Vantara, el arca biotecnológica de la familia Ambani en la India, es un ecosistema entre la infraestructura de la mayor refinería de petróleo del mundo creado con una selva artificial de diez millones de árboles, que se ha ofrecido como la única salida técnica para frenar el sacrificio autorizado este mes por el Gobierno de Colombia.
Este oasis de 1.200 hectáreas, blindado y privado, desafía la lógica del paisaje árido del oeste de la India.
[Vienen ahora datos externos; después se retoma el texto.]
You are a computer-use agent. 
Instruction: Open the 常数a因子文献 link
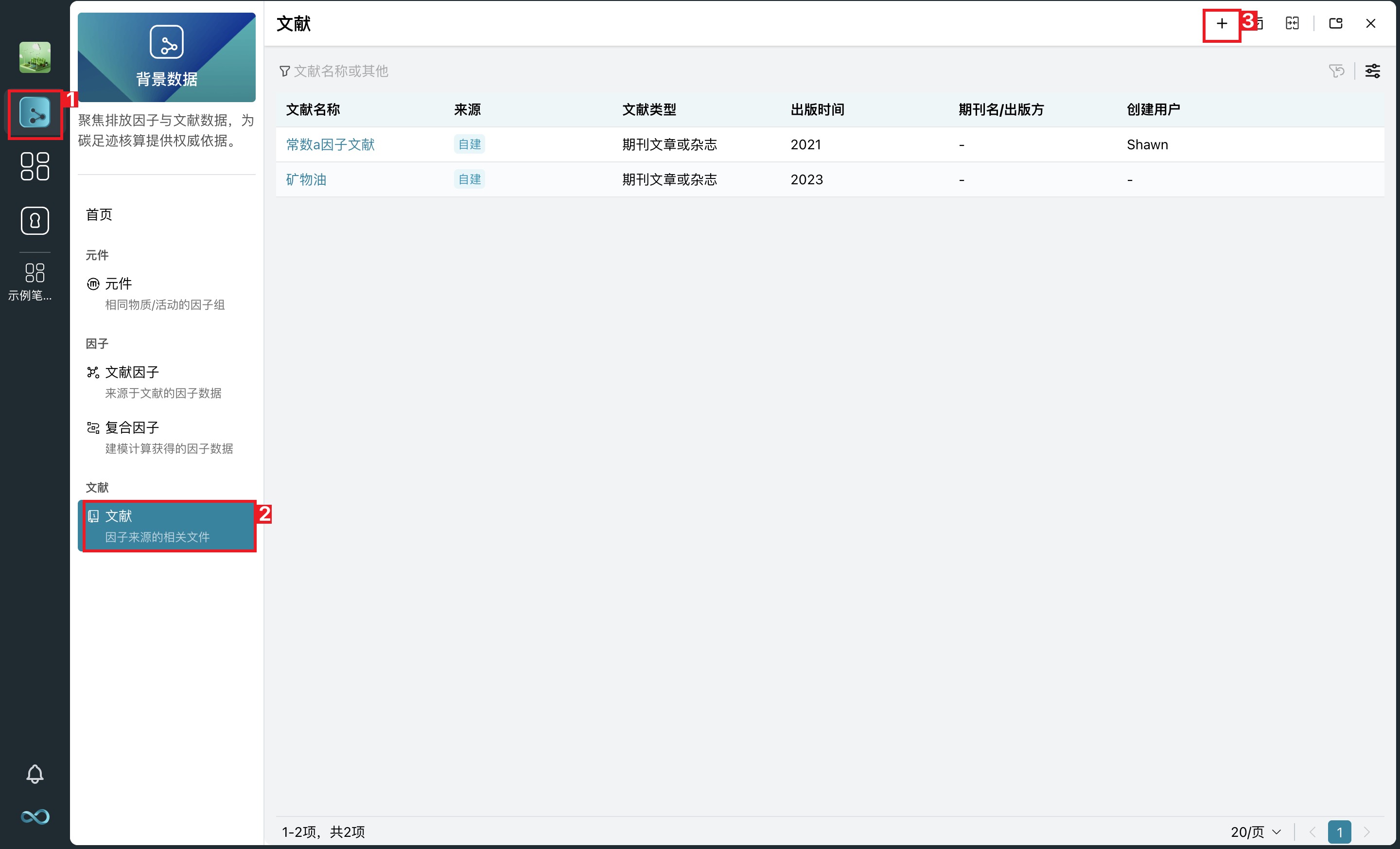(x=330, y=145)
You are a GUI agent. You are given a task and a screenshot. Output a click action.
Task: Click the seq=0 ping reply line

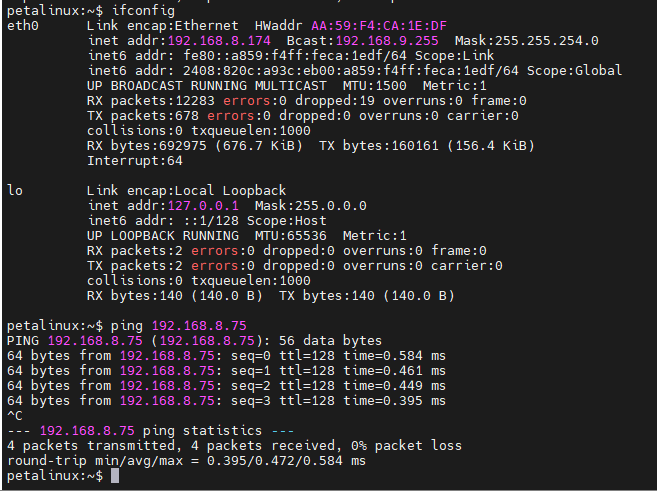click(226, 355)
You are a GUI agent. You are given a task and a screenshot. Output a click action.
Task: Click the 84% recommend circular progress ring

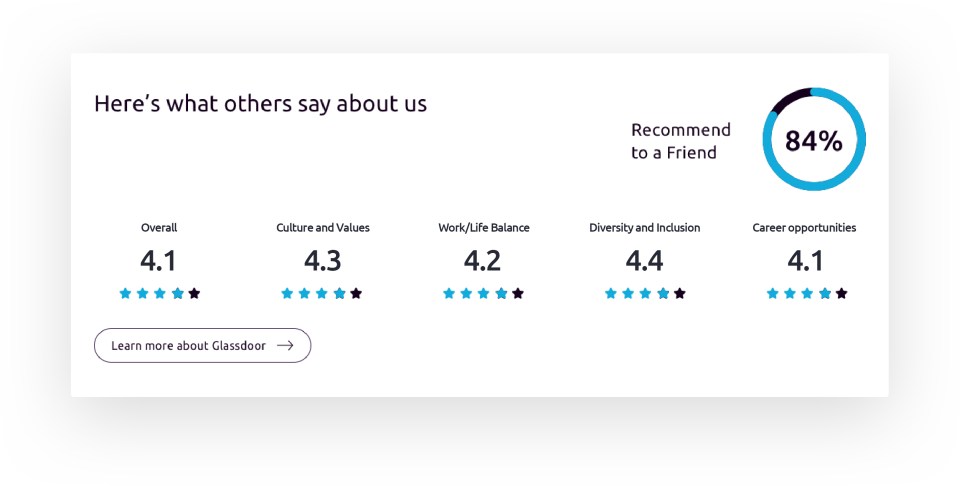pos(814,140)
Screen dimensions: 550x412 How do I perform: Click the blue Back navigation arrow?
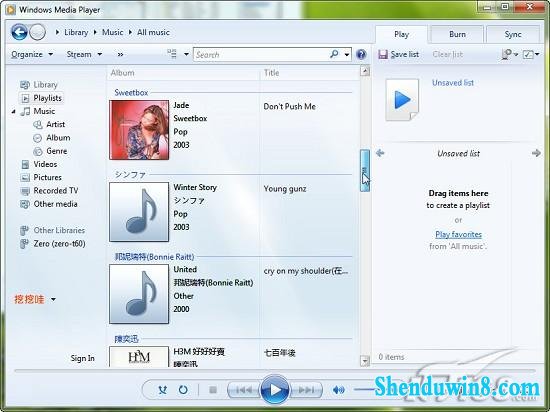point(19,32)
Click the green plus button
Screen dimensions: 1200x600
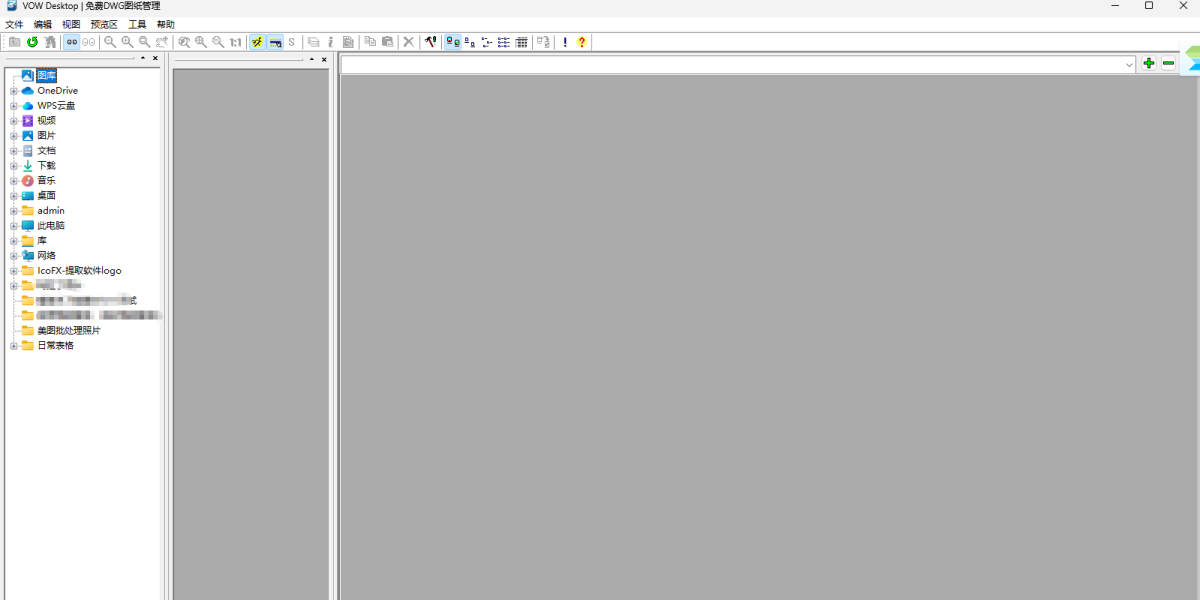point(1149,64)
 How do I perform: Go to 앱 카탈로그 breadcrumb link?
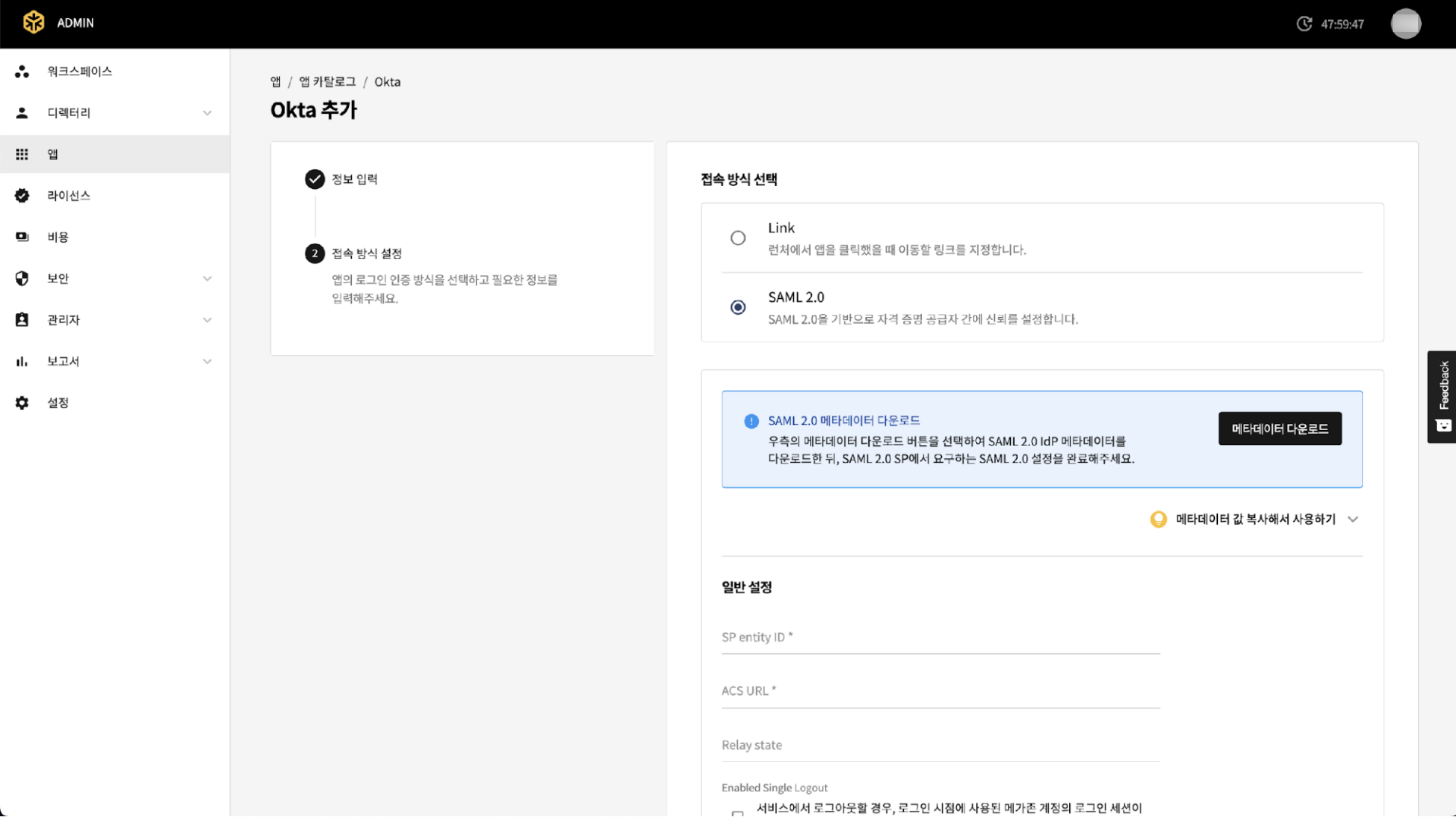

No funciona como una reserva al uso, sino como un centro de ingeniería biológica donde el cuidado animal se gestiona con la precisión de un laboratorio genómico.
En este enclave de los Ambani, la herencia más problemática del ecosistema colombiano podría encontrar su destino final bajo un sistema de bienestar animal que parece extraído de la ciencia ficción.
Del capricho del narco a la filantropía del crudo
La posible llegada de estos ejemplares a la India encierra una ironía si se piensa que los hipopótamos, que aterrizaron en Colombia en los años 80 como un símbolo de la extravagancia y el poder sin límites de Pablo Escobar, podrían encontrar su destino final en otro ecosistema nacido de la opulencia extrema.
Lo que comenzó como un capricho exótico financiado por el narcotráfico en la Hacienda Nápoles, se ha convertido cuatro décadas después en una crisis ambiental que solo parece encontrar solución en el bolsillo de los Ambani, uno de los mayores multimillonarios del mundo.
Es el relevo de dos eras de riqueza, la del dinero del tráfico que creó el problema frente a los miles de millones de la industria energética que hoy ofrecen la tecnología para resolverlo.